Work together and communicate often: This is the first piece of advice Paul Moyer, an independent insurance agent and founder of the financial strategy site Saving Freak, gives to the married couples he counsels.

Moyer draws this wisdom from his own experience: Each month, he and his wife sit down to prepare their budget for the upcoming month and talk about short-term goals, like saving for next year’s vacation. “This type of communication will prevent fights and each person will be able to address what is important to them in the budget,” he says.

Amundson and his wife also sit down monthly to talk money. He recommends using a site like Mint.com or a money management app to aggregate everything in one place.
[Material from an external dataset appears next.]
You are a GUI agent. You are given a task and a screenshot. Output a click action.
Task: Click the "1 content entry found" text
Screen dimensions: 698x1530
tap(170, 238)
It makes it easier to talk about your financial plans — and helps you and your spouse stay on track with saving.

Communicate Often About Long-Term Goals

Communicate Often About Long-Term Goals

Accomplishing short-term goals will get you where you want to be in one, five, or 10 years. But all that planning will help if — and only if — you share the same big, long-term goals like the growth of your family, the age you’d like to retire, etc. There’s no such thing as over-communication when it comes to accomplishing the hopes and dreams you had on your wedding day.

John Heath, directing attorney at Lexington Law, urges spouses to ask each other some tough questions: “Couples should ask each other things like, ‘Do we want kids, and if so, how many?’ Kids are expensive, especially if you haven’t planned for them. Talk to your partner if you are considering adoption or would like to start funding a 529 plan for your kids’ college education. Do we want to buy a house in three years? Is it feasible to be student-debt free in three years? Answering these questions will point the two of you in the right direction.”

To reach the goals in the most efficient way (and avoid getting overwhelmed by The Future), Health recommends ranking your mutual long-term goals together and working toward them side-by-side.

Create an Action Plan for Benefits, Retirement, and Emergencies

Create an Action Plan for Benefits, Retirement, and Emergencies

Your partner and you each came into the marriage with different things to offer financially. It’s likely you have various employment benefits to choose from, including life insurance, health insurance, 401(k)s, and more. Make the most of them by comparing each person’s plans. “For example, one spouse’s employer may have much better health insurance than the other’s, or maybe one 401(k) has much better investment options or a better match than the other,” says Ed Snyder, CFP(r), ChFC, of Oaktree Financial Advisors.

Plan for the unexpected, too, says Snyder. Have an emergency fund (that you both can access easily) so that if you have an expensive car repair or the furnace needs to be replaced — or one person loses their job — you have cash to cover it. Either spouse should be able to pay bills, access funds, and understand the budget in case the other physically can’t because of a medical emergency or health problem.

Finally, remember to name your partner in your will. Draft a will detailing the assets that you would like your partner and other beneficiaries to receive after you die. Name your partner as beneficiary on your retirement accounts and investment accounts, and consider giving your partner power of attorney, too.

Establish Fun Funds

Establish Fun Funds

Knowing the difference between “wants” and “needs” doesn’t mean you have to live in a state of constant deprivation. But it does mean that both of you have to agree on what falls into each category.

Alexandra Hopkin, a financial planner at Military Planners, offers this advice to her clients: Have allowances (or whatever you want to call it) that gives each spouse the same amount, regardless of their income, that they’re free to spend however they please, no questions asked.

“One spouse might spend their allowance on the first of the month each month, while the other might save up a few months for a larger purchase,” Hopkins says. “This helps couples stay within their household budget and reduces the number of arguments regarding finances, because it gives them an outlet for some controlled frivolous spending.”